Ma non Maupin, che andava convincendosi che l’unico modo per trattare l’omosessualità senza condiscendenza o viltà fosse essere schietti e sinceri. Una sera venne chiamato da un giornalista per raccontare le sue sensazioni sulla triste condizione di Hudson. E decise di dire che tragedia fosse che “la vita di quest’uomo meraviglioso si riveli attraverso una malattia mortale”. Nei giorni che seguirono la verità fu sdoganata, la responsabilità della rivelazione fu scaricata su Maupin e la sua frase citata e ripetuta. All’improvviso per il mondo discreto o ipocrita, Rock Hudson era diventato gay. Per il rapporto dei media con le cose omosessuali fu un momento storico. Le cose cambiarono. People pubblicò il primo servizio equilibrato sui gay, e poi gli altri giornali. Molti non perdonarono Maupin e lo accusarono di aver strumentalizzato una sofferenza per motivi militanti. Ma fu lo stesso Rock Hudson, prima di morire nel 1985, a suggerire alla sua biografa di interpellare Maupin per primo.

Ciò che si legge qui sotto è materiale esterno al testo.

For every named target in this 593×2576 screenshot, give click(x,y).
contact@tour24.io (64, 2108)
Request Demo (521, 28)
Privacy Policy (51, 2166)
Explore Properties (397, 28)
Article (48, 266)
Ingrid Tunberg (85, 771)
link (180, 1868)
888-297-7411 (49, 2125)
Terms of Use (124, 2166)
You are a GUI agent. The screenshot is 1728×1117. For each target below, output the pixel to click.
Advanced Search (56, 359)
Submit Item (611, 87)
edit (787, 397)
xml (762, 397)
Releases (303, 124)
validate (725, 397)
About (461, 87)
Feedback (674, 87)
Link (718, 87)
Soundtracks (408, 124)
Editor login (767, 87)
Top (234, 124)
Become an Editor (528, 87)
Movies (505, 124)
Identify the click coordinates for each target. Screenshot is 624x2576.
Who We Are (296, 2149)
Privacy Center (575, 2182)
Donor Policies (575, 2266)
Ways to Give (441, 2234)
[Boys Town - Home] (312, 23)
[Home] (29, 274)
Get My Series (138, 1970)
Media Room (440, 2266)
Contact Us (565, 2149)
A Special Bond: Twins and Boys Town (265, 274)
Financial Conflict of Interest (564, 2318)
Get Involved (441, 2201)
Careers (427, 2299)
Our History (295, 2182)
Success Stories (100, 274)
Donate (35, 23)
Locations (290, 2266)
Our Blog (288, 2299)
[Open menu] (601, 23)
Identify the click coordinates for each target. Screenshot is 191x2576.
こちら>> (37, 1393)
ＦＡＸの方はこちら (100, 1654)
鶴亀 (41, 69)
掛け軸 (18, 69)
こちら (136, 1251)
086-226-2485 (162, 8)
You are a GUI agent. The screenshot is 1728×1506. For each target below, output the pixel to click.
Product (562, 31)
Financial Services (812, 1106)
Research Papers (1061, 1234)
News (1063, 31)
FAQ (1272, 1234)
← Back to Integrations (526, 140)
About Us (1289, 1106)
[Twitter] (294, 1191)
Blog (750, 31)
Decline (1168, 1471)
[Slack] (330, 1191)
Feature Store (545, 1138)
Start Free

Sedici anni dopo, Armistead Maupin ha 57 anni, le sue Tales of the city sono diventate un serial televisivo e lui uno dei più apprezzati e letti “scrittori gay”. Ha scritto altre cose, e qui da noi esce adesso Una voce nella notte in una confezione un po’ leziosa e ingannevole che è un libro molto appassionante e molto autobiografico. Racconta una storia doppia. Quella di uno scrittore cinquantenne omosessuale di San Francisco che fa i conti autoironicamente con la sua età, con il compagno sieropositivo che lo sta lasciando e con la prima presa di coscienza che all’AIDS si può sopravvivere, con suo padre, la sua carriera e la vita da gay single. Con grande sincerità e nessun pudore, rendendo finalmente commoventi e accessibili vicende e condizioni non consuete ai lettori eterosessuali. Ma l’intreccio, che tiene sospesi e avvinti come pochi racconti in circolazione, è la storia del bambino sieropositivo fuggito a un’infanzia di abusi che ha scritto la sua storia in un libro meraviglioso e l’ha mandato allo scrittore di San Francisco. I due inventano un rapporto telefonico tra padre e figlio, straordinario per ciascuno dei due, che si evolve in una ricerca e in un mistero hitchcockiano fino a un innevato villaggio del Wisconsin. Colpi di scena, dialoghi fulminanti, e tutto quanto. È un bel libro, di grande tenerezza e grande suspence: il suo autore è quel tipo che raccontò al mondo di Rock Hudson, che era gay.